The Heart of a Servant Leader: Letters from Jack MillerWritten by C. John Miller Reviewed By Marcus Honeysett
The Heart of a Servant Leader is a book that should be on the shelf of every single pastor, mission worker, and theological educator. It superbly letters combines heartfelt and heart-warming pastoral theology with a deep passion for leadership, mentoring, and church planting.
The book is a posthumous collection of pastoral letters from Miller to pastors, mission workers, and others who approached him for advice and counsel in his various roles (founding pastor of New Life Presbyterian Church in Philadelphia, lecturer in practical theology at Westminster Theological Seminary, Director of World Harvest Mission).

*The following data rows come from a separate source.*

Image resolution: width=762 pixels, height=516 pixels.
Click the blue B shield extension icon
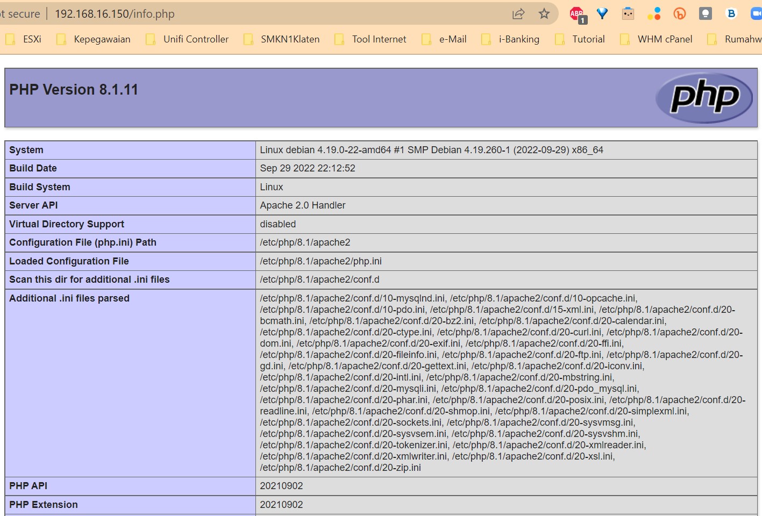pyautogui.click(x=731, y=14)
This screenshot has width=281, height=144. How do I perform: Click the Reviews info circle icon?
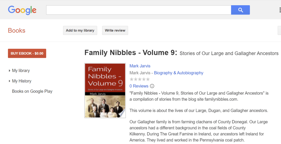[x=152, y=86]
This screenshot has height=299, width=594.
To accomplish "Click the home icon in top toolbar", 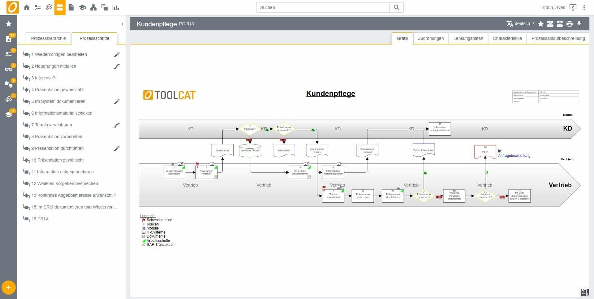I will click(x=27, y=7).
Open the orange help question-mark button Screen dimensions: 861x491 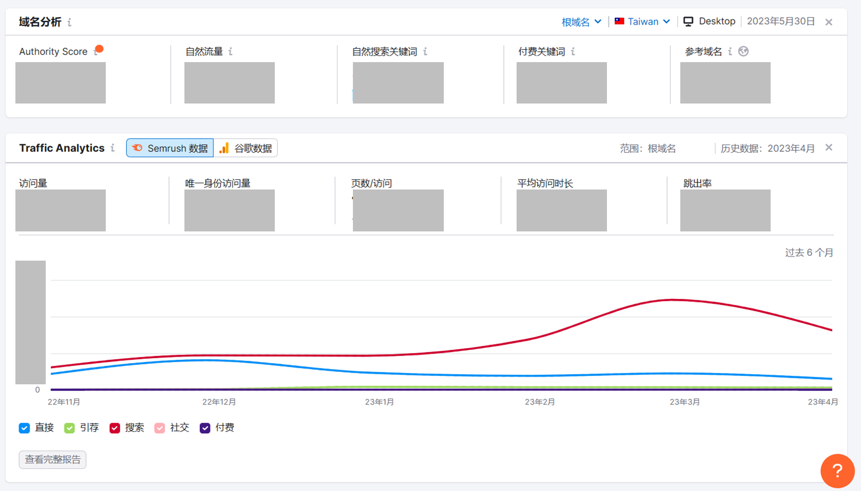(837, 471)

The letters are organised around four themes: the glory of God as the motivation for serving; faith, humility, and prayer as the basics of servant-leadership; persevering in suffering; and encouragement. Each is written to a real person struggling with discipleship and ministry issues. There is nothing theoretical or abstract here. As with all of Miller’s writing and teaching, each one is shot through with the glory of God, wise teaching about grace, conviction of sin, repentance, forgiveness, and faith. He is honest about his own struggles and never writes from a position of superiority. The whole book comes across as an appeal for spiritual leaders to be servants.
This is one of the few contemporary books to which I regularly return to have my heart pierced with the love of God in Christ. It is excellent for helping Christian leaders face our own sin patterns with sorrow leading to repentance. Miller contends that knowing God, being savvy about the enemy we face, and knowing ourselves with honesty is the heart of a healthy spiritual walk:
My own heart likes this order better: 1. Know your friend [the grace of God in Christ and the Holy Spirit]; 2. Know your enemy [sin, the flesh, and the devil]; 3. Know your personal limitations [your own particular fleshly characteristics and habits]. And I would keep the controlling theme of point 1 even when talking about points 2 and 3.
At the same time I do not think that an emphasis on grace leads to a soft ministry on sin and the severe demands of the Law. Actually it seems to me that such grace teaching makes it possible for sinners like us to hear the hardest things said about our sin patterns, and that can lead into a healthy sorrow which then leads back to sanity, i.e., repentance. (p. 60)
Anyone familiar with Miller’s other work, such as the Sonship Course, will find the same strong, refreshing, emphasis on grace teaching us to say no to ungodliness.
Being a collection of letters, each section is short, eminently readable and highly personal. Pastors will find here a model of how to write pastoral letters that are direct, kind, and full of practically worked-out truth.
This book will help you lean on God and teach you to help others do the same. It is one of few easy-reading modern books that will warm your heart and inform your pastoral practice equally whether you have been in ministry for one year or twenty. Highly recommended.